It's true there is plenty of drama (if you like it like I seem to) in our lives these couple of years.
But the things that are happening to us and to our bodies are less about the years and much more about the choices we made as we got here. and I'm thinking ...
would i have it any different now?
would I wish it to be easier...yes, physically easier. And I make that happen or not depending on the choices I have made since I told my mother (erroneously, as it turned out) that I could take care of myself.
BTW: I now offer tips -
But would I have listened to a 'me' from the future? or a chance meeting at IHOP? or something. probably not.
(just and aside: there is no - not one - comfortable place to sit and read...or type on a computer! just saying)
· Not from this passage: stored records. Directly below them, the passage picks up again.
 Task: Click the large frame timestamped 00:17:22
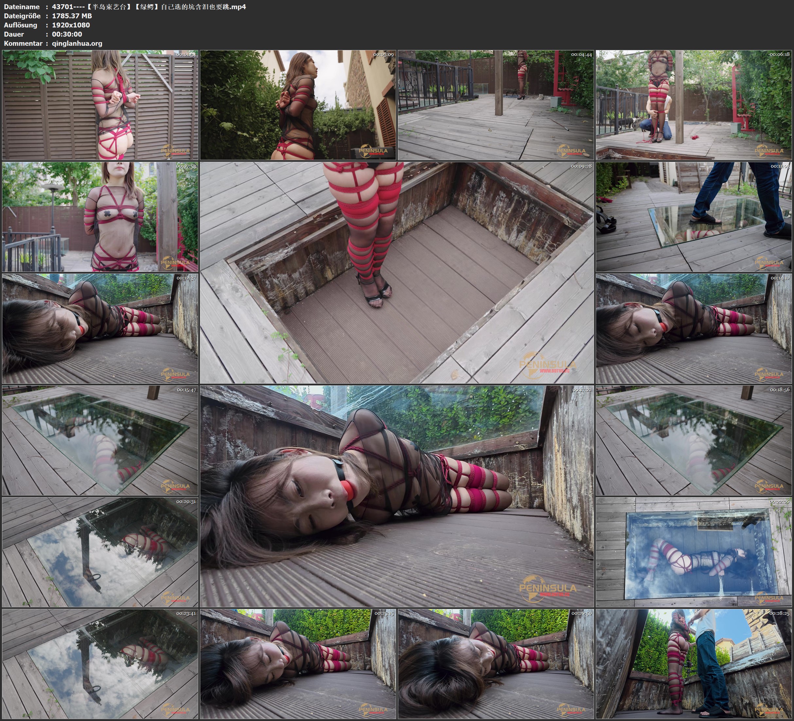coord(397,496)
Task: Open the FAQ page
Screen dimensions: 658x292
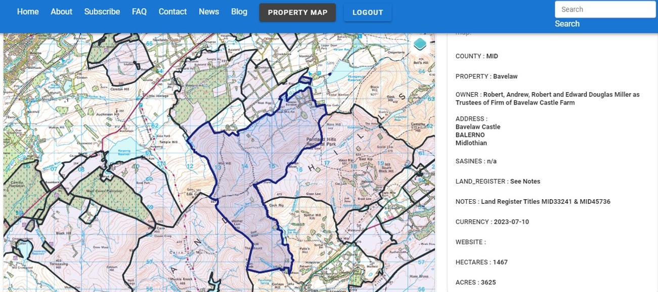Action: click(139, 12)
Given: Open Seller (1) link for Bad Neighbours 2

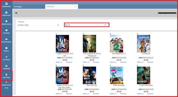Looking at the screenshot, I should point(113,62).
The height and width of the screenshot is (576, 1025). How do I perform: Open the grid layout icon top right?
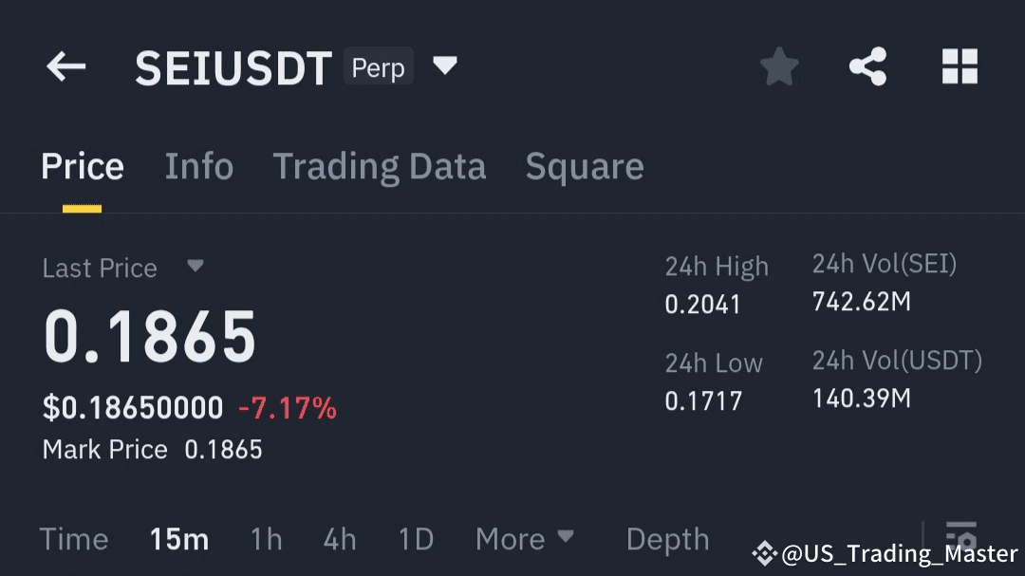960,65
What I'm pushing against right now, is how 'aging' is a condition now. As in,
Yeah, I'm doing ok..I just have Aging, you know, and now they're telling me it might be terminal ! sigh...
It's in the language of the health professionals, too. Such a shame...I'm thinking.
I like the knowledge that I have the capacity to choose something different. I still lack faith in my ability to self-discipline. Doubt rears...
and I know I'm choosing when I choose not to change, ...yet.
And then I chuckle, and go stir the leftover mac & cheese, and close this tonight and read my funny detective story. sweet dreams kiddies.